Einige von uns erinnern sich noch, was das ist, eine Heimat, in der man immer genug Probleme haben wird, in der man sich aber nicht erklären muß. In der man sich zurückziehen kann in das Vertraute, in der man die Spielregeln kennt, in der man nicht gezwungen ist, ständig das Fremde zu konfrontieren und zu tolerieren und zu debattieren und zu exkulpieren und zu integrieren, und nicht genötigt wird, ständig das Eigene abzuwerten, zu hinterfragen, zu dekonstruieren, kleinzureden, wegzureden, auszureden und zu beschuldigen.
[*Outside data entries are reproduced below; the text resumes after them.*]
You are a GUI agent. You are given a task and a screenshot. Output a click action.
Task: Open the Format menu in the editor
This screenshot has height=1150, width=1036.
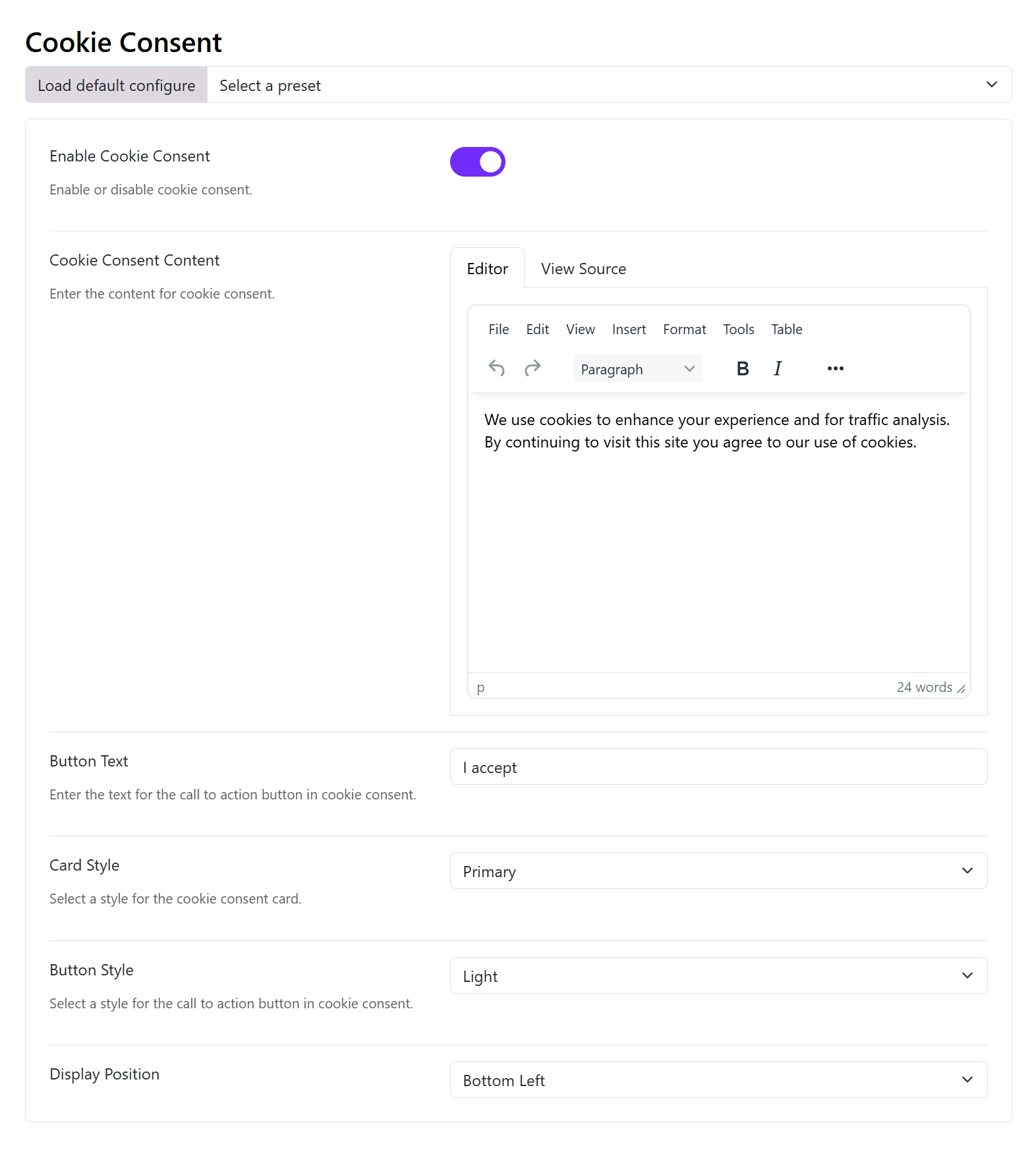(x=684, y=330)
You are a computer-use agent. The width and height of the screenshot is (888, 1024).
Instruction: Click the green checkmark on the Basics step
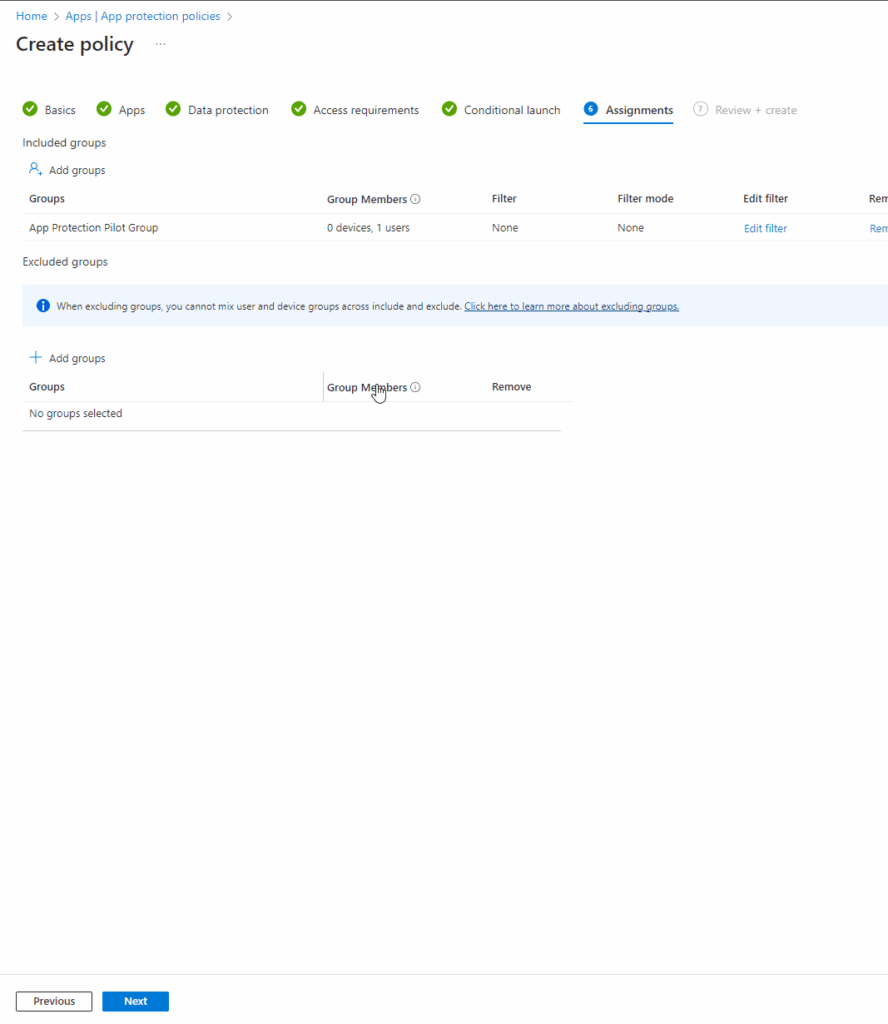point(29,109)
Überall dorthin, wo es noch Flecken gibt, in denen das nicht der Fall ist, wird die Kampfzone ausgeweitet werden: die angeblich „Integrierten“, die „neuen Deutschen“, die bestreiten, daß wir eine Identität haben, ihre eigene aber sehr wohl kennen, sie haben uns für tot erklärt und sich selbst für quicklebendig.
Kaddor behauptet, die Politik „tabuisiere“ die „Botschaft“, daß sich „solche Veränderungen nicht aufhalten lassen“. Daß mit anderen Worten der Widerstand gegen die Beschlagnahmung und Zerstörung des Eigenen zwecklos sei, ist allerdings alles andere als eine „tabuisierte“ Botschaft. Im Gegenteil wagt es kaum jemand, dieser Prämisse zu widersprechen. Sie ist unter dem Namen der „bunten Republik“ die offizielle „alternativlose“ Leitkultur der Böhmers und Wulffs und Merkels. Sie sprechen es aber nicht mit derselben Ehrlichkeit und Direktheit aus wie Kaddor. Wenn sie „reinen Wein“ einschenken würden, würde sich dann Widerstand regen, würde die Lethargie dann ein Ende haben, würde man sich dann dagegen wehren, bei lebendigem Leibe einsargt zu werden? „Wer diese Veränderung der deutschen Gesellschaft nicht wahrhaben will, soll klar und unmissverständlich sagen, wie er sie aufhalten will, oder für immer schweigen,“ schreibt Kaddor. Hier ist ihr beizupflichten: entweder man fängt an, jetzt offen darüber zu reden, oder man soll – und wird – „für immer schweigen“. Tote reden nicht, aber Totgesagte leben länger.